19.2.2. Examining the Relationship Between Size and Windthrow#
We want to take a closer look at how tree size is related to windthrow. For convenience, we transform the nominal windthrow feature into a 0-1 numeric feature where 1 stands for a fallen tree and 0 for standing:
trees['status_0_1'] = (trees['status'] == 'fallen').astype(int)
trees
diameter | storm | status | status_0_1 | |
---|---|---|---|---|
0 | 9.0 | 0.02 | standing | 0 |
1 | 11.0 | 0.03 | standing | 0 |
2 | 9.0 | 0.03 | standing | 0 |
... | ... | ... | ... | ... |
656 | 9.0 | 0.94 | fallen | 1 |
657 | 17.0 | 0.94 | fallen | 1 |
658 | 8.0 | 0.98 | fallen | 1 |
659 rows × 4 columns
This representation is useful in many ways. For example, the average of status_0_1
is the proportion of fallen trees in the dataset:
pr_fallen = np.mean(trees['status_0_1'])
print(f"Proportion of fallen black spruce: {pr_fallen:0.2f}")
Proportion of fallen black spruce: 0.35
Having this 0-1 feature also lets us make a plot to show the relationship between tree diameter and windthrow. This is analogous to our process for linear regression, where we make scatterplots of the outcome variable against explanatory variable(s) (see Chapter 15).

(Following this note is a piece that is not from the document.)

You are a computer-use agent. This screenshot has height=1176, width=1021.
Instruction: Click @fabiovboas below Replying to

Here we plot the tree status against the diameter, but we add a small amount of random noise to the status to help us see the density of 0 and 1 values at each diameter. As before, we jitter the diameter values too and adjust the opacity of the markers to reduce overplotting. We also add a horizontal line at the proportion of fallen trees:
fig = px.scatter(x=jitter(trees['diameter'], amt=0.5),
y = jitter(trees['status_0_1']),
log_x=True, width=450, height=250)
fig.update_traces(marker=dict(opacity=0.5, size=5))

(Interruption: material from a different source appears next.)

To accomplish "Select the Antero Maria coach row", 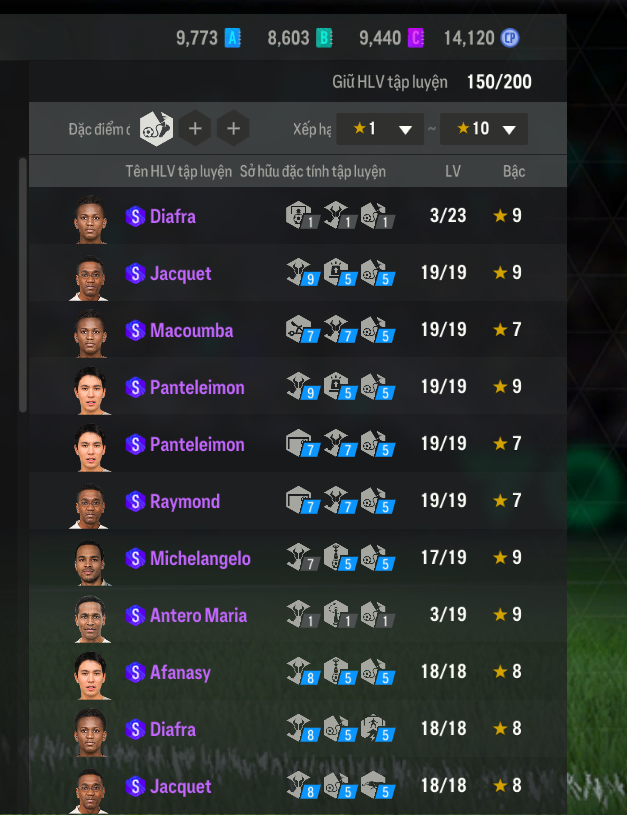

fig.add_hline(y=pr_fallen, line_width=3, line_dash="dash", line_color="black")
fig.update_layout(xaxis_title="Tree diameter (cm)",
yaxis_title="0 = standing, 1 = fallen")
fig
This scatter plot shows that the smaller trees are more likely to be standing than the larger trees. Notice that the average status for trees (0.35) essentially fits a constant model to the response variable. If we consider that tree diameter as an explanatory feature, we should be able to improve the model.

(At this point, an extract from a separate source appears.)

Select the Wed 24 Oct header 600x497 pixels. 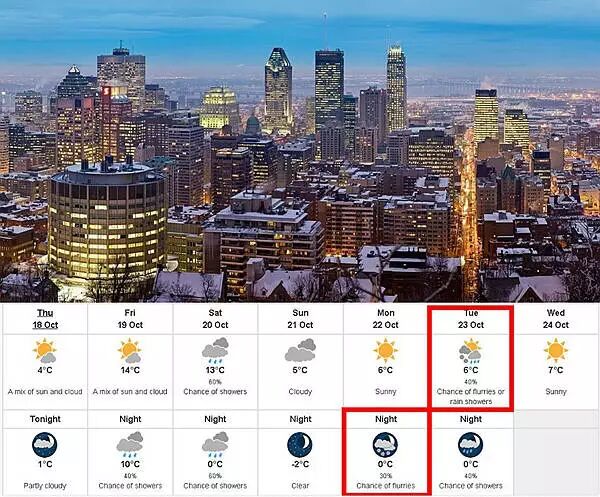[x=556, y=319]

A starting place might be to compute the proportion of fallen trees for different diameters. The following block of code divides tree diameter into intervals and computes the proportion of fallen trees in each bin:
splits = [4, 5, 6, 7, 8, 9, 10, 12, 14, 17, 20, 25, 32]
tree_bins = (
trees["status_0_1"]
.groupby(pd.cut(trees["diameter"], splits))
.agg(["mean", "count"])
.rename(columns={"mean": "proportion"})
.assign(diameter=lambda df: [i.right for i in df.index])
)
We can plot these proportions against tree diameter:
fig = px.scatter(tree_bins, x='diameter', y='proportion', size='count',
log_x=True,
labels={'diameter':"Tree diameter (cm)",
'proportion':"Proportion down"},
width=450, height=250)
fig.update_layout(yaxis_range=[0, 1])
fig.show()
The size of the markers reflects the number of trees in the diameter bin. We can use these proportions to improve our model. For example, for a tree that is 6 cm in diameter, we would classify it as standing, whereas for a 20 cm tree, our classification would be fallen. A natural starting place for binary classification is to model the observed proportions and then use these proportions to classify. Next, we develop a model for these proportions.